We just returned from the Colorado Plateau area of southern Utah.  Having been very fortunate to see many natural wonders on this earth, it’s no idle remark to call this place one of the most incredible I have ever seen.  We live in a beautiful place that people come from all over the earth to visit, yet Utah blew my mind. We ended up driving down  and taking our high performance mountain bikes with us.  The Moab region is the center of the universe for mountain biking.  The “Slickrock Trail” is the apex of what can be truly called epic mountain biking.  Driving also allowed us to bring all our camping gear so we could camp out to cut costs.DSCN7990Above: After 18 hours of driving and setting up a tent in the dark, we awoke to this vista.  Sunrise and sunset bring out the reds in the rock to a point that the world no longer seems real.
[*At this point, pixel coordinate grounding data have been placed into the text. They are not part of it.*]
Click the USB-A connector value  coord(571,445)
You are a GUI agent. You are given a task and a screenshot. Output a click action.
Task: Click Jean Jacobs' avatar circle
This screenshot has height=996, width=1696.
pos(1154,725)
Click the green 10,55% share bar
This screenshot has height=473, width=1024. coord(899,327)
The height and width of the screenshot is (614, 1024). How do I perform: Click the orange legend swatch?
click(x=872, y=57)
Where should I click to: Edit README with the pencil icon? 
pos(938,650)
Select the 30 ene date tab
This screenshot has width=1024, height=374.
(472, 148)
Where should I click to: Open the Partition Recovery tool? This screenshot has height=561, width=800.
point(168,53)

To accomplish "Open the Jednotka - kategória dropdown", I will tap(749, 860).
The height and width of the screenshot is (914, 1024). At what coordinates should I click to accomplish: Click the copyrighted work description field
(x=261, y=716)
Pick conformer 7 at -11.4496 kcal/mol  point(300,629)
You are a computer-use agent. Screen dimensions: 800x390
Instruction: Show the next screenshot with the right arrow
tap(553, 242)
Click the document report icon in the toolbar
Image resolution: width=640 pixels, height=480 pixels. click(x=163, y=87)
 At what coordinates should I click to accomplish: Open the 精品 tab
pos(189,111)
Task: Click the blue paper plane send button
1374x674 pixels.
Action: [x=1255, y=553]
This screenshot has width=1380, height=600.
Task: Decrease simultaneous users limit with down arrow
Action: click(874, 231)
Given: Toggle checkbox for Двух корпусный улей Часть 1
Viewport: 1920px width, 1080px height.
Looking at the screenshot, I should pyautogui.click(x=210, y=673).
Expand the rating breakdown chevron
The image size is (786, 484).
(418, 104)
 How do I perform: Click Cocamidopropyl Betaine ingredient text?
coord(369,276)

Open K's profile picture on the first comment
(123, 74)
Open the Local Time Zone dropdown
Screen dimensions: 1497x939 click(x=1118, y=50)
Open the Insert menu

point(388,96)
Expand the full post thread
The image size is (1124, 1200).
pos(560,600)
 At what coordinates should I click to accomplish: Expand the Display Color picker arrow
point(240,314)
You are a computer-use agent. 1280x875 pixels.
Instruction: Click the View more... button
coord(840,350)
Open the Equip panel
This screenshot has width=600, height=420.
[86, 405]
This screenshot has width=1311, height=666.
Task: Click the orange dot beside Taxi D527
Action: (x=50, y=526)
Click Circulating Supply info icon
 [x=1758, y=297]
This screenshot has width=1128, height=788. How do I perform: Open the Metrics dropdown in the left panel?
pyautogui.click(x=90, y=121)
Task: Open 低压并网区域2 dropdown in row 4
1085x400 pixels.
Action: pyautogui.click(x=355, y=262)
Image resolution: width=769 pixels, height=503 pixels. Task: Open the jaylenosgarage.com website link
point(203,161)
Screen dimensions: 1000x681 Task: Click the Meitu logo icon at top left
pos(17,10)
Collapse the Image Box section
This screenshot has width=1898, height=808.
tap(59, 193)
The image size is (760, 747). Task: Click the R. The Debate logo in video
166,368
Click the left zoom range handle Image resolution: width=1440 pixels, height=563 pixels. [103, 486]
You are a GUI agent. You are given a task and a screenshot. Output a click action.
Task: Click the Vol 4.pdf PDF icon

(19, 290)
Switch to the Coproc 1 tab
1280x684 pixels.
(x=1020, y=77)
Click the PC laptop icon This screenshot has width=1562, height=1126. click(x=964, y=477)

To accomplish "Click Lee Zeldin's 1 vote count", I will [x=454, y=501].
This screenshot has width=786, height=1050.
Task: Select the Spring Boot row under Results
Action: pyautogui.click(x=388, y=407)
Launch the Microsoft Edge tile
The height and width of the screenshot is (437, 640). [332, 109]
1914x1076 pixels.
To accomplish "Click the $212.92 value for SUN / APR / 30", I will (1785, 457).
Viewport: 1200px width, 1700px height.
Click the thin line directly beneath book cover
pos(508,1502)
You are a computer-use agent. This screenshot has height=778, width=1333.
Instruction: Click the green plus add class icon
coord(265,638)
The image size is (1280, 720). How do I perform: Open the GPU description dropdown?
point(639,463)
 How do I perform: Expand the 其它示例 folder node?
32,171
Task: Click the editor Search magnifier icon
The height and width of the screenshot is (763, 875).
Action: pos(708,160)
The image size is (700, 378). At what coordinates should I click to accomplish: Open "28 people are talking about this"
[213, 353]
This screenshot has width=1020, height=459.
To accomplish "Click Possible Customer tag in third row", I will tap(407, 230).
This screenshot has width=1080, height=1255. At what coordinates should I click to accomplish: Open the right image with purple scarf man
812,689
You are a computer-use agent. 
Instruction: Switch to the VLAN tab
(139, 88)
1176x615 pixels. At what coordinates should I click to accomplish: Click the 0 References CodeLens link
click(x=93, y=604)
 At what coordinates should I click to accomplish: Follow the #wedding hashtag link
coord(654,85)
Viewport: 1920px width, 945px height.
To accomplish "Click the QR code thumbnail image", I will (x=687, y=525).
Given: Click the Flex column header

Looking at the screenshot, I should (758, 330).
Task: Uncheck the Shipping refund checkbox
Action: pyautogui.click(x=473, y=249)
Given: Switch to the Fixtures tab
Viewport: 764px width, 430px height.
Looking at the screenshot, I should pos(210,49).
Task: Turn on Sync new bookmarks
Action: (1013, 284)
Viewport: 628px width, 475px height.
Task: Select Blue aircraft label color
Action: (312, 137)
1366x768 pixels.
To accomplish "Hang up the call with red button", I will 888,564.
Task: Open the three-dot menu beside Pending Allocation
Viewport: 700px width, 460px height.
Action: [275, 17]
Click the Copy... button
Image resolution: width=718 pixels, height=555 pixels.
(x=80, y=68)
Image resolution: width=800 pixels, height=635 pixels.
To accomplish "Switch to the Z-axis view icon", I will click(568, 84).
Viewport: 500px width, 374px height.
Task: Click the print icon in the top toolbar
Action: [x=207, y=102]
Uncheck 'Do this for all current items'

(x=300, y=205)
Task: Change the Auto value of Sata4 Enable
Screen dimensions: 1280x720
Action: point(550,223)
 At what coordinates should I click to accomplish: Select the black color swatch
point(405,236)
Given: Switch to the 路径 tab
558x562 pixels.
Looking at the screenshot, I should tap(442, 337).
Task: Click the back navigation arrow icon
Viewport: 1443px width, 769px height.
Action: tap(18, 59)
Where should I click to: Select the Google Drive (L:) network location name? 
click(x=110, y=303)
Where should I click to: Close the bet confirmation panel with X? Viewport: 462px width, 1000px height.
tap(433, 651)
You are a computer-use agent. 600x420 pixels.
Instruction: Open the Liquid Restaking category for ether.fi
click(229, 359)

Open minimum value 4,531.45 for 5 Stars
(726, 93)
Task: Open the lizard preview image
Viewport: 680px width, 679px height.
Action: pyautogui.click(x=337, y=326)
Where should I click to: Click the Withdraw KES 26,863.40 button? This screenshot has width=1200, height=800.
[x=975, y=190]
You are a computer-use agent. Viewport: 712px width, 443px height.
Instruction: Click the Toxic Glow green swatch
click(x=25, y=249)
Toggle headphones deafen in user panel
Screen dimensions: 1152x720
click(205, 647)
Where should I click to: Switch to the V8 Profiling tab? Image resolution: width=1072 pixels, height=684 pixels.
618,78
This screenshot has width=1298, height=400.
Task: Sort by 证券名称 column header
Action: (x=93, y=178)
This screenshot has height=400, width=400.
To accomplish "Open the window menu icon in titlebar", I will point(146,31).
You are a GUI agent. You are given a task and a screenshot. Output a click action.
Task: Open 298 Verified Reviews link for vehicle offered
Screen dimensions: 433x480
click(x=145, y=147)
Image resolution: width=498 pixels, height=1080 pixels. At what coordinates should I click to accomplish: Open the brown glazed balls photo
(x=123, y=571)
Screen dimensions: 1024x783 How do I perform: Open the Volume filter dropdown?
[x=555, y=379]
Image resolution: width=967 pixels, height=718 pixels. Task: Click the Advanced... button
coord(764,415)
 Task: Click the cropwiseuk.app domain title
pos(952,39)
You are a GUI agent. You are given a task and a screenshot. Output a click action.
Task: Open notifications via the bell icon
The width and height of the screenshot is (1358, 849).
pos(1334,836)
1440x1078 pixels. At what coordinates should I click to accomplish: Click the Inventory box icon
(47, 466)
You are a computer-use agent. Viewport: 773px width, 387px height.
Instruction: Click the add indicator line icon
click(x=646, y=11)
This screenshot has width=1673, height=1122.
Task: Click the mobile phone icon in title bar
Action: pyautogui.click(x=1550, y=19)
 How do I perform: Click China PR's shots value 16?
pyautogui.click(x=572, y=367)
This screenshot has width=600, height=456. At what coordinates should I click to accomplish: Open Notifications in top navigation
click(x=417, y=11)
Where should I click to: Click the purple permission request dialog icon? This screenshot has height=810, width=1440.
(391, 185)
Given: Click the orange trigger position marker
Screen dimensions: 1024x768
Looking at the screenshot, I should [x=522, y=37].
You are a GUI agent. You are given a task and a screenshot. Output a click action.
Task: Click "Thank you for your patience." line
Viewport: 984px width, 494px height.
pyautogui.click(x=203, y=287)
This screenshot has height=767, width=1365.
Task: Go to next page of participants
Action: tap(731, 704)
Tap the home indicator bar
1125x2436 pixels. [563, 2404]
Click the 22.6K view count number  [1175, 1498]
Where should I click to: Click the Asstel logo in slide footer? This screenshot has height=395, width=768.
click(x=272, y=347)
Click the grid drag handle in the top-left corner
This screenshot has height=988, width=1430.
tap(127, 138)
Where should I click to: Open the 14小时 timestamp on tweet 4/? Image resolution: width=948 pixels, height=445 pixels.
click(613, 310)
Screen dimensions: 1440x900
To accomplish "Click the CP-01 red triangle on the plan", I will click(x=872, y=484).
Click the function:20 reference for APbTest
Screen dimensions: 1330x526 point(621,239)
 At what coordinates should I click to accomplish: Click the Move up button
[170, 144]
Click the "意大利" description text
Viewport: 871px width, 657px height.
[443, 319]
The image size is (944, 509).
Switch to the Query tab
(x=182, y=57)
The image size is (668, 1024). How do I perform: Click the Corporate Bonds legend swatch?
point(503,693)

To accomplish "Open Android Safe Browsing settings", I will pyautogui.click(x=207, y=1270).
We decided to start with an easier biking trail to get our legs under us.  We drove north to a place called Klondike Bluffs where we could get some easier slickrock experience.  Slickrock is a sandstone rock that forms a smooth but undulating pavement as though a storm at sea were suddenly frozen.  It is very “sticky” under your tires unlike dirt which loses traction on steep hills.  The sticky rock allows you to climb crazy steep pitches at all kinds of angles that make your brain hurt when your eyes tell you it should be impossible.  Your limitation is no longer friction but your own strength.IMG_1627 Above: Suz and I start up the trail.  Trails out on these vast rock plateaus are marked with paint applied right to the rock.  The open rock allows you to pick your line in any whimsical way that suits your ability and mood.  The usual confines of a single track mountain bike trail down a mountain were suddenly lifted allowing total freedom, limited only by your ability and risk tolerance.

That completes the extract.